Since scuttling Uncle was obviously out of the question, their attention was again driven back to Desmond. They fought against their rebellious thought, but the gun was temptingly present and so was Desmond. It was too good to pass up; they were like a couple of savages with a nice, plump missionary.
‘You’d better start thinking again,’ said Barnaby.
Christie nodded. She walked over to the wavy mirror above Desmond’s washbasin and made faces at herself for a few minutes. She smiled becomingly, inspected her teeth and pulled her hair up to a bun on the top of her head.
‘Do you think I’ll look nice when I’m grown up and I wear my hair like this? I’ll have a permanent then, of course.’
‘Never mind your hair,’ said Barnaby, ‘think!’
‘What do you think I’m doing?’ She sat next to him on the bed and put her chin in her hands, her pretty grey eyes dreaming and secret.
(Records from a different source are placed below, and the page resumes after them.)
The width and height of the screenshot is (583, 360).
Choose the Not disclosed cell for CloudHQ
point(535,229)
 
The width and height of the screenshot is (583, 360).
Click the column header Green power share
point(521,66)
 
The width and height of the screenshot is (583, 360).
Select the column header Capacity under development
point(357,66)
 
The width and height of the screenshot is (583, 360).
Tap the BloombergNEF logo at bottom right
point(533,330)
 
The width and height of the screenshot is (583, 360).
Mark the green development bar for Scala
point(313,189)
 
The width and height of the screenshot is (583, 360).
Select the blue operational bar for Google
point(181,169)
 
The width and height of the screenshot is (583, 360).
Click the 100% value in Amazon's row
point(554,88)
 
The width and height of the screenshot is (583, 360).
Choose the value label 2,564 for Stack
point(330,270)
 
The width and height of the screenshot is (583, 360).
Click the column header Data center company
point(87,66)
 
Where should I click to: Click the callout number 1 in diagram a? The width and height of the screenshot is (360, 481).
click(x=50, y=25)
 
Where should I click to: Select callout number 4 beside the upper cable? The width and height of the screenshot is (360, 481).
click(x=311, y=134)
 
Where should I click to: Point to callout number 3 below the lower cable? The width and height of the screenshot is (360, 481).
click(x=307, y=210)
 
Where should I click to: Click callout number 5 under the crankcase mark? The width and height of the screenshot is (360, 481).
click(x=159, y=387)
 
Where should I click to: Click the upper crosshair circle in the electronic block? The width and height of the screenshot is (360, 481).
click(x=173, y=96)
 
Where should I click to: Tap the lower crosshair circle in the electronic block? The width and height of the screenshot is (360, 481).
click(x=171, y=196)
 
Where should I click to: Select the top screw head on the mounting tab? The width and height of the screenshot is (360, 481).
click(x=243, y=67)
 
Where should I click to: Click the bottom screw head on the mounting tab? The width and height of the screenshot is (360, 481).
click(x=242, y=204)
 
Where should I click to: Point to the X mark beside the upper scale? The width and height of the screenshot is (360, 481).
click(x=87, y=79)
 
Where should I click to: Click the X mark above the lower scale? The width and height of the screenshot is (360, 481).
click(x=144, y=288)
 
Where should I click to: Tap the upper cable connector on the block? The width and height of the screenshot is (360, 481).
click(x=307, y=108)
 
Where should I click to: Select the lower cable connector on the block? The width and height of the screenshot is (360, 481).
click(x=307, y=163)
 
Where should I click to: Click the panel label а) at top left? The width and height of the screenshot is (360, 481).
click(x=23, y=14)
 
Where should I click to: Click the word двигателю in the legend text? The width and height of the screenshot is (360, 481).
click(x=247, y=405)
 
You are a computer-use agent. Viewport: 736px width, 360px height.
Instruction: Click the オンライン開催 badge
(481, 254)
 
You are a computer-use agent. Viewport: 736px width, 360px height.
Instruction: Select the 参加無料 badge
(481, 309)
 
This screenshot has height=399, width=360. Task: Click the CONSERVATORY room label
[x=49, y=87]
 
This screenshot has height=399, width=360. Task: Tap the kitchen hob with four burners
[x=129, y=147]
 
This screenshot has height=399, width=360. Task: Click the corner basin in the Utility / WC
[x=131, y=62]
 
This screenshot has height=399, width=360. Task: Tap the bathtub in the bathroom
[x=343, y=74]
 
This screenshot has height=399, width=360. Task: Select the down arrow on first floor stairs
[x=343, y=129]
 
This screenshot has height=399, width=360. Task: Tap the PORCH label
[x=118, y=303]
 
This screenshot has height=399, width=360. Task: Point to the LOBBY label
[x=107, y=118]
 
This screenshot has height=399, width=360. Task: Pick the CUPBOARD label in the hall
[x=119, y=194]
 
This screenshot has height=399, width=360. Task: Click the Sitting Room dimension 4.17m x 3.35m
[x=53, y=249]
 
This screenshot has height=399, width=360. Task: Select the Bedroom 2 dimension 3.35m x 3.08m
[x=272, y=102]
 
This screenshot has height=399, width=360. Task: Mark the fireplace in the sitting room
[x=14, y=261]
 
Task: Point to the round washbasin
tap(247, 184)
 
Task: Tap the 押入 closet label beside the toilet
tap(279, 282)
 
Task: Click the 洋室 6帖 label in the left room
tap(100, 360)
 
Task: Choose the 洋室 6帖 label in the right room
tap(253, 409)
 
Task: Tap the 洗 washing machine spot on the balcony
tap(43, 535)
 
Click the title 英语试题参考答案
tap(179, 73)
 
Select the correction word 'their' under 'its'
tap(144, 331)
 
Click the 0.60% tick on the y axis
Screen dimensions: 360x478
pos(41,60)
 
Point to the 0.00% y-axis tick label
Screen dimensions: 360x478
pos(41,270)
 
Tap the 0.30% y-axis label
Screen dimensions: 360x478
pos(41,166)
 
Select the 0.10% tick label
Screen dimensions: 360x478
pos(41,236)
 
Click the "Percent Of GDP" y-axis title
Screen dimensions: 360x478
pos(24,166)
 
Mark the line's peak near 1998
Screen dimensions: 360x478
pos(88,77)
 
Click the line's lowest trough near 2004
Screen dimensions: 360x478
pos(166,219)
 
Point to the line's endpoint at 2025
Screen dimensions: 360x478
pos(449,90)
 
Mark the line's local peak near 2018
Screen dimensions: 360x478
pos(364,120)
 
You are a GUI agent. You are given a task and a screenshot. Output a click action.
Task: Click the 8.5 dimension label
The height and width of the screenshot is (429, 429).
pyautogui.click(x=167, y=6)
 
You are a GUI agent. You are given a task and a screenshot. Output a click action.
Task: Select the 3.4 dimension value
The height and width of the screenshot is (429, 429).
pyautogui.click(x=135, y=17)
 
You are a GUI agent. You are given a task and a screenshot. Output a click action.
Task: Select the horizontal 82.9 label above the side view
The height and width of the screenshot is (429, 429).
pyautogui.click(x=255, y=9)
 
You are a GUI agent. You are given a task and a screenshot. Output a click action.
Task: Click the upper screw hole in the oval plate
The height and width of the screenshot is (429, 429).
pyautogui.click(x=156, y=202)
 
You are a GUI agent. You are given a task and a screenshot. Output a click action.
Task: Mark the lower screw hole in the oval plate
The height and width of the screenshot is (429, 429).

Finally she turned to Barnaby.
They had intended originally to instruct Desmond to say that he had found the gun.
‘Why not,’ said Christie, ‘if Desmond’s going to be blamed for having the gun anyhow, why not blame him for killing Uncle, but leave him some way out?’
‘Such as?’
‘Well,’ said Christie, ‘Mr Allen found the dead deer on the mountain, and now everybody will be afraid because there’s a cougar on the Island. Won’t people be out with guns looking for One-ear?’
‘Yes,’ said Barnaby.
‘How about if poor Desmond found this gun, and he went out looking for One-ear too, only he shot Uncle by mistake?’
Barnaby nodded. She had something there.
‘Yes,’ he said, ‘we’d have to do it, but we could teach poor Desmond to say he did it.’